April 21
@
12:00 PM
–
1:00 PM
Analyzing Brain-Wide Function Using New Molecular Imaging Tools
Alan Jasanoff, PhD
Professor of Biological Engineering and Brain and Cognitive Sciences
Massachusetts Institute of Technology
Abstract:
Behavior and cognition depend on the integrated action of neural structures and populations distributed throughout the brain. Deciphering mechanisms by which this takes this place is both a tremendous scientific problem and a major engineering challenge, because of the need to establish suitable measurement technologies. We are creating a set of molecular imaging tools that enable multiregional neural processing to be studied at a brain-wide scale in rodents and nonhuman primates. Here we will describe how a novel genetically encoded activity reporter we have engineered enables information flow in virally labeled neural circuitry to be monitored by fMRI. Using the reporter to perform functional imaging of synaptically defined cell populations in the rat somatosensory system, we show how activity is transformed within brain regions to yield characteristics specific to distinct output projections.
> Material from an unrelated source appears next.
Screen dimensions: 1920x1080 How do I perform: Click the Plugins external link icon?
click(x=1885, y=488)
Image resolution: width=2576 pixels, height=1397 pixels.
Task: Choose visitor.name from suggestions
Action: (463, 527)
We also show how this approach enables regional activity phenomena to be modeled in terms of inputs, in a paradigm that we are extending to address circuit-level origins of functional specialization in marmoset brains. In the second part of the talk, we will discuss how some of our MRI tools now enable the detection of optical reporters in deep neural tissue. We use novel imaging probes to detect luminescent proteins, yielding a hybrid optical/MRI noninvasive imaging modality that surpasses limitations of conventional methods. This work demonstrates the possibility of investigating diverse brain-wide processing phenomena using advanced molecular neuroimaging methods.